What was happening in North America when |
Shakespeare was born in 1564, a year before the Spanish established a settlement at St. Augustine, Florida. During his lifetime, a number of small European and English settlements were founded in what is now Canada and the United States, but Native Americans still made up almost the entire population of North America. European and English explorers also continued their journeys in the Americas during Shakespeare’s lifetime.
In the 1590s, Shakespeare achieved his first major professional successes as a published poet and a playwright in London. In the same decade, Sir Walter Raleigh established temporary English settlements at Roanoke in the Virginia Colony, named for the Virgin Queen, Elizabeth I.

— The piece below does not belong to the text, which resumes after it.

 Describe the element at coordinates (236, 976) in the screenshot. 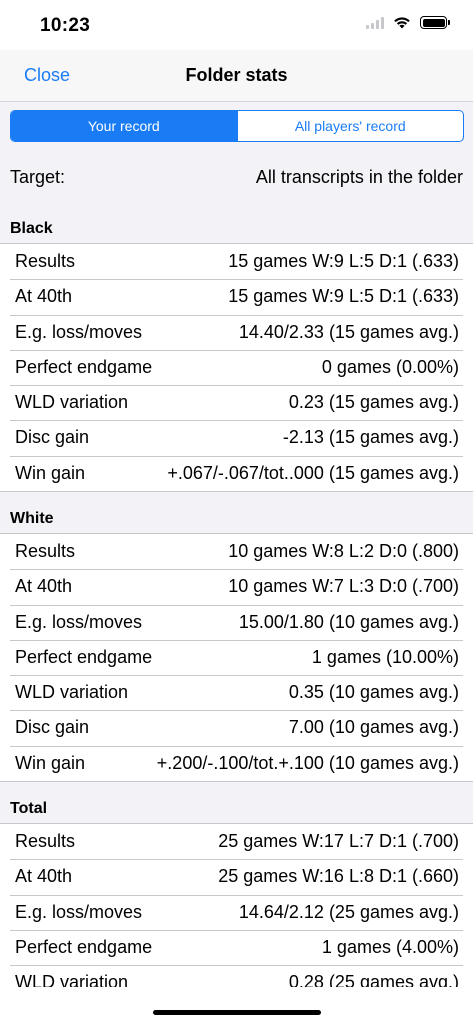

I see `table-row: WLD variation 0.28 (25 games avg.)` at that location.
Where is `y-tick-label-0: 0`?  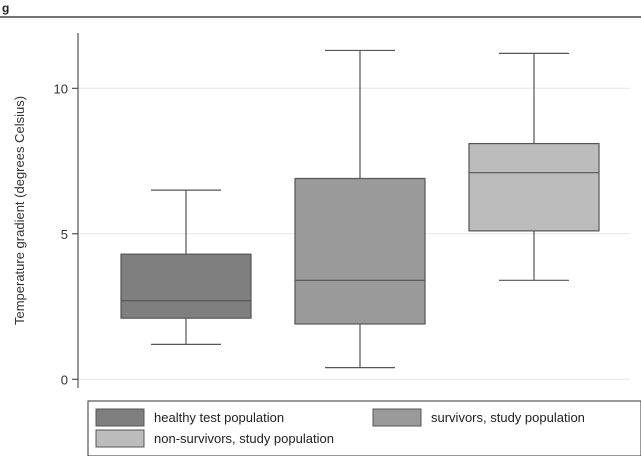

During the early 1600s, Shakespeare’s many new plays included Macbeth, a play that was set in Scotland to honor the new English king, James I, who was also king of Scotland. In 1607, English colonists in Virginia established Jamestown, named for the king, the first permanent English settlement in North America. Other European outposts also were founded at about this time, including a 1607 Spanish settlement that became Santa Fe, New Mexico, and a 1608 French settlement at Quebec City in what is now Canada.
Shakespeare died in 1616. By then, Dutch colonists had just established a fort where Albany, New York, is now located. It would be another four years, however, before pilgrims sailing from England on the Mayflower landed at Plymouth in 1620.